IE 11 is not supported. For an optimal experience visit our site on another browser.

White House Derby: Polls boost Bush

Democrat John Kerry has fallen behind President Bush in this week's White House Derby because his campaign has had to spend time, money and energy voicing its outrage about the Swift Boat Veterans.
/ Source: msnbc.com

Democrat John Kerry has invested heavily in Ohio, which President Bush won four years ago with 49.9 percent of the vote.

Since June 1, Kerry has spent 12 days campaigning in the state, which has 20 electoral votes.

A new Gallup poll released Wednesday night showed Bush winning 52 percent of likely voters in Ohio, while Kerry gets 44 percent.

Meanwhile, a Gallup survey in Missouri found Bush with a 14-point lead there among likely voters, suggesting that Bush could free up time he was planning to spend there and take the battle to Kerry’s turf in Democratic states such as Pennsylvania, Minnesota and Oregon.

It's Bush's post-convention bounce reflected in polls of battleground states like these that lead MSNBC.com to keep the president in the lead of "White House Derby."
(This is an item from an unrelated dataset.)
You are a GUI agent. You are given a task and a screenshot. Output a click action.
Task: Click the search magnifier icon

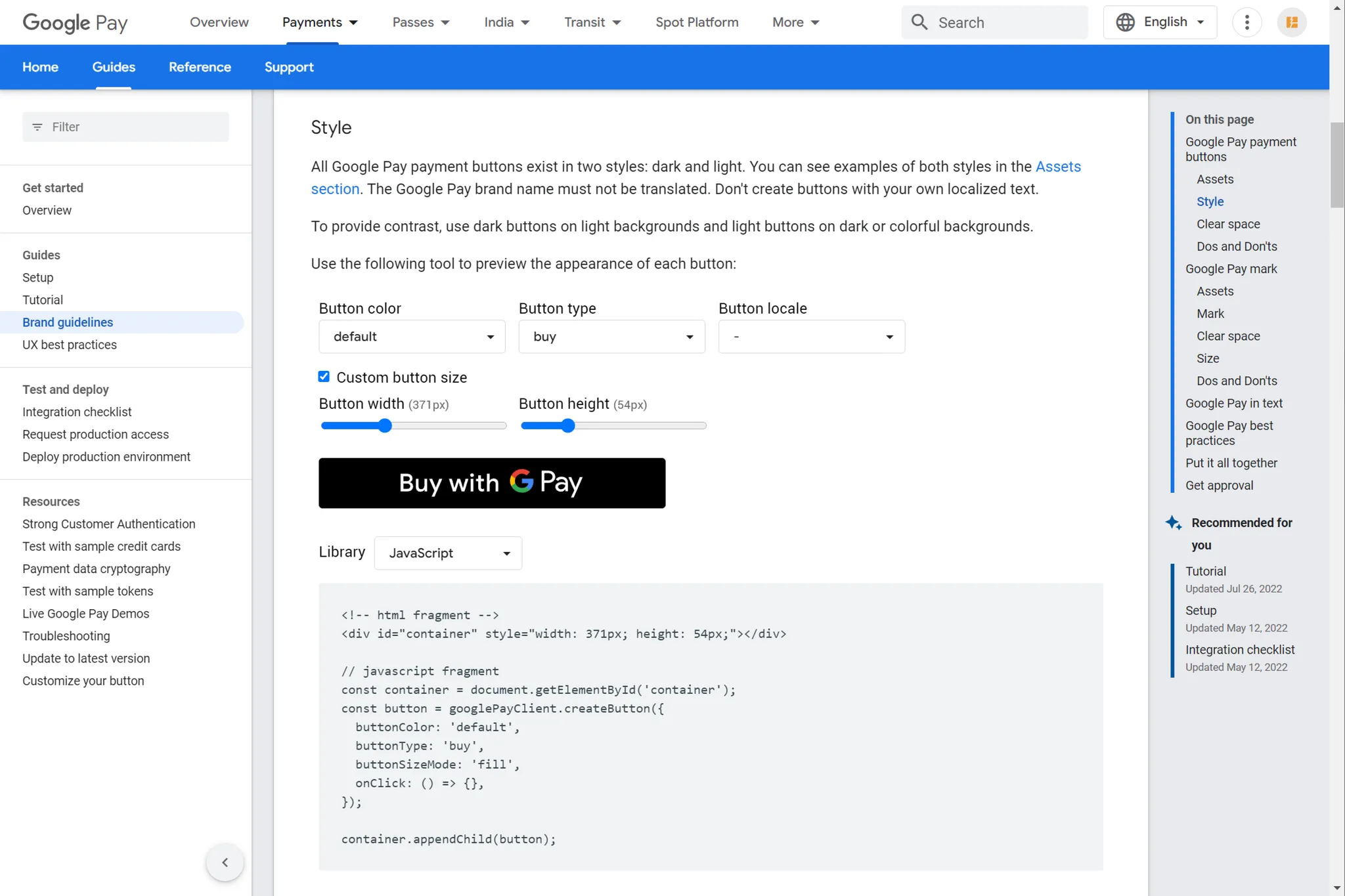coord(918,22)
Elsewhere, Bush has already made 36 trips to Pennsylvania since taking office. Al Gore won the state by more than 200,000 votes, or 4.3 percent, in 2000; the Gallup poll of 718 likely voters in Pennsylvania showed a statistical tie.

Apart from the polls, the big phenomenon of this campaign week was the anticipation that preceded an event that will not occur until next week: the publication of Kitty Kelley’s book about the Bush family. NBC’s "Today" show will feature Kelley in three straight mornings of interviews.

If Democratic bloggers are a measure of the pulse of the party activists, Democrats are hoping Kelly’s book is a scandal-packed torpedo headed for the starboard side of Bush’s re-election battleship.

“In this strange, strange universe I've come to recognize as the real world, Kitty Kelley becomes the Great White Hope of liberalism,” anti-Bush blogger Matthew Yglesias wrote this week.

“In this world ... superficial as it is, merely noting that Bush's policies are failing disastrously isn't good enough. The chance that he might fall off the wagon, though, could get us somewhere. ... I was young and naive once and thought (former Treasury Secretary) Paul O'Neil (who wrote a book critical of Bush) would devastate this administration. But the world doesn't work that way, and Kitty Kelley's what we've got. I don't like it any more than you.”

Whether they like it or not, Democrats are watching to see if Kelley can do what Kerry so far hasn’t been able to do.

And Democrats took heart from a CBS News report discussing documents from the files of now-deceased Lt. Col. Jerry Killian. The documents said Killian had grounded Bush in 1972 for failure to perform to Texas Air National Guard standards and failure to take a physical.

Earlier in the week, Democrats denounced Vice President Dick Cheney for declaring that “it’s absolutely essential that eight weeks from today, on Nov. 2, we make the right choice, because if we make the wrong choice then the danger is that we’ll get hit again and we’ll be hit in a way that will be devastating from the standpoint of the United States.”

Democrats lashed out at Cheney, with vice presidential candidate John Edwards saying “Dick Cheney's scare tactics crossed the line today…”

As piquant and quotable in their own ways as Cheney was in his, Gore and Teresa Heinz Kerry re-entered the campaign spotlight this week.

Referring to her husband’s health insurance proposal, Heinz told the Intelligencer Journal of Lancaster, Pa., "Only an idiot wouldn't like this. Of course, there are idiots."

And Gore told the New Yorker magazine’s David Remnick that Bush’s religious faith was “the American version of the same fundamentalist impulse that we see in Saudi Arabia, in Kashmir, in religions around the world: Hindu, Jewish, Christian, Muslim.” Remnick made it clear that Gore didn’t intend that as a compliment.